>>>
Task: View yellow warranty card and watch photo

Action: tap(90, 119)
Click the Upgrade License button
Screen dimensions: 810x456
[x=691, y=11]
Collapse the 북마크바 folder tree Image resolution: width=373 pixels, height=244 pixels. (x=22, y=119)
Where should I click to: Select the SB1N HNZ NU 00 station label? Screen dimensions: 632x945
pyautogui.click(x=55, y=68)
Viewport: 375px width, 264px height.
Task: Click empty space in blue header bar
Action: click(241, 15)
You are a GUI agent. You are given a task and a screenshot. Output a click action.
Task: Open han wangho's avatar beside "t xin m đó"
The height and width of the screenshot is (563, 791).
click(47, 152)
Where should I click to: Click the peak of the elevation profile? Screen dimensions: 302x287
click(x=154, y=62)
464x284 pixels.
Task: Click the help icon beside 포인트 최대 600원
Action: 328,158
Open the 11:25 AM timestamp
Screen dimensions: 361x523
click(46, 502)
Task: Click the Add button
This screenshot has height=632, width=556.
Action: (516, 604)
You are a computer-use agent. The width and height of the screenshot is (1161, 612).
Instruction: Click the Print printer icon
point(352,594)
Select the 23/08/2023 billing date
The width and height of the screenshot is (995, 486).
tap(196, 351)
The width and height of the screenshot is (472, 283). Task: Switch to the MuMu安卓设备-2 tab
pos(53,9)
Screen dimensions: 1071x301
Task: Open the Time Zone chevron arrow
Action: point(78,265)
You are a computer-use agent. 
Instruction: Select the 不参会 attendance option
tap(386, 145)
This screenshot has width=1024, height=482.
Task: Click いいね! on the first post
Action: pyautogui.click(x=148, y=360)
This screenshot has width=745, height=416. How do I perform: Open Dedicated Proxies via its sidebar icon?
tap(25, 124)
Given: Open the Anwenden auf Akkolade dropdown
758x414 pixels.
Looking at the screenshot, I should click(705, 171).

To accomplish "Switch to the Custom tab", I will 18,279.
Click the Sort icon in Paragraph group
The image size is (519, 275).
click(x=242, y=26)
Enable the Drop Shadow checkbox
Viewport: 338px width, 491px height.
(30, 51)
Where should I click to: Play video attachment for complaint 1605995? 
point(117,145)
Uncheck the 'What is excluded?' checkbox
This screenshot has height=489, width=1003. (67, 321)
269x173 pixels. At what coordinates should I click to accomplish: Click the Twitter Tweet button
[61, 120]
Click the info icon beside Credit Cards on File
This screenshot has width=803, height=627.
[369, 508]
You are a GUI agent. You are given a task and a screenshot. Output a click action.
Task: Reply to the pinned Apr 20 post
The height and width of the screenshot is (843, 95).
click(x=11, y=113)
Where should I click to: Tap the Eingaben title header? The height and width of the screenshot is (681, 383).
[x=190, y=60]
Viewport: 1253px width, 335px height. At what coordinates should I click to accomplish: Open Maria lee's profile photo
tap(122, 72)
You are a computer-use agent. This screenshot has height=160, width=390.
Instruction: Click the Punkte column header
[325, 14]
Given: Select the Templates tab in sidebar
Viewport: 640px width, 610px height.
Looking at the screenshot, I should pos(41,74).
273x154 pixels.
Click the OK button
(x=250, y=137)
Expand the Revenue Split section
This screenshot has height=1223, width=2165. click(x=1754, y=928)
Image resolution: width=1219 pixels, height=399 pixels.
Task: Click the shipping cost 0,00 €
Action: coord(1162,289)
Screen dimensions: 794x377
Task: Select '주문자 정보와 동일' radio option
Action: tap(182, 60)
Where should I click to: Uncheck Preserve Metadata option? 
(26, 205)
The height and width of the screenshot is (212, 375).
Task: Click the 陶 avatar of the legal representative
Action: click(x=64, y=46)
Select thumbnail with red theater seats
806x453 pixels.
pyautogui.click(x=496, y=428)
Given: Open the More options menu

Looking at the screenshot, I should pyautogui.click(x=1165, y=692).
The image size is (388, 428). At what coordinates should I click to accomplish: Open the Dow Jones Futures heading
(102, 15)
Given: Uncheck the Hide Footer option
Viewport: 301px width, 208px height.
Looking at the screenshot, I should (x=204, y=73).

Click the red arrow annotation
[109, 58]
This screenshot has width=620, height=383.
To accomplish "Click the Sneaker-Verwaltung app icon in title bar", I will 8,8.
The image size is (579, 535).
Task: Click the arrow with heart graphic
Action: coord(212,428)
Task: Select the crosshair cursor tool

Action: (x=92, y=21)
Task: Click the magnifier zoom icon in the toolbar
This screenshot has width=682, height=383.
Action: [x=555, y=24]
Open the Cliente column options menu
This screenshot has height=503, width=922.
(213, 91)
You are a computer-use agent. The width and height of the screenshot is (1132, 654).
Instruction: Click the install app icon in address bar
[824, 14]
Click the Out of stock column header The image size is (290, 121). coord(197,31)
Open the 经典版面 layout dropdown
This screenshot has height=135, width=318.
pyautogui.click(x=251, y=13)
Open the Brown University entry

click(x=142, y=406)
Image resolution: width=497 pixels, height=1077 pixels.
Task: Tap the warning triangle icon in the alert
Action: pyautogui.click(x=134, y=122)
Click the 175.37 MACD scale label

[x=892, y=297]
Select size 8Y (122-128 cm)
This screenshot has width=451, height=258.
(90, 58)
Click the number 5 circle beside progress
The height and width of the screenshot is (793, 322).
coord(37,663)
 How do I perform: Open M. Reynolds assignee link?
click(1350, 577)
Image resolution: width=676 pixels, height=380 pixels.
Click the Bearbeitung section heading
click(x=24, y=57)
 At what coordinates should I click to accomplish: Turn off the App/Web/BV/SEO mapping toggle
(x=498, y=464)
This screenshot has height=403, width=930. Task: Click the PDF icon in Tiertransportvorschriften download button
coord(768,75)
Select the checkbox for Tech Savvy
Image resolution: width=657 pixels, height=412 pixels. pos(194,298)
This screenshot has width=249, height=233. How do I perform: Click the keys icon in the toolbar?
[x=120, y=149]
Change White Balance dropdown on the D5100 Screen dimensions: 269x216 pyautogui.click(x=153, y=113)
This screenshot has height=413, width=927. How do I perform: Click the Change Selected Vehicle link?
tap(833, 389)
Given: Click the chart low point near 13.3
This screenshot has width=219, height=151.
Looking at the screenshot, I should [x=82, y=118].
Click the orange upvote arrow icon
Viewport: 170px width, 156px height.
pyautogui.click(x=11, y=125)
<<<
> _Task prompt_
Lines holding the string "computer" are the answer; copy each one from the listing above.

> _Response_
You are a computer-use agent. The width and height of the screenshot is (1161, 612).
You are a computer-use agent. 
You are a computer-use agent. This screenshot has height=160, width=390.
You are a computer-use agent. The width and height of the screenshot is (1132, 654).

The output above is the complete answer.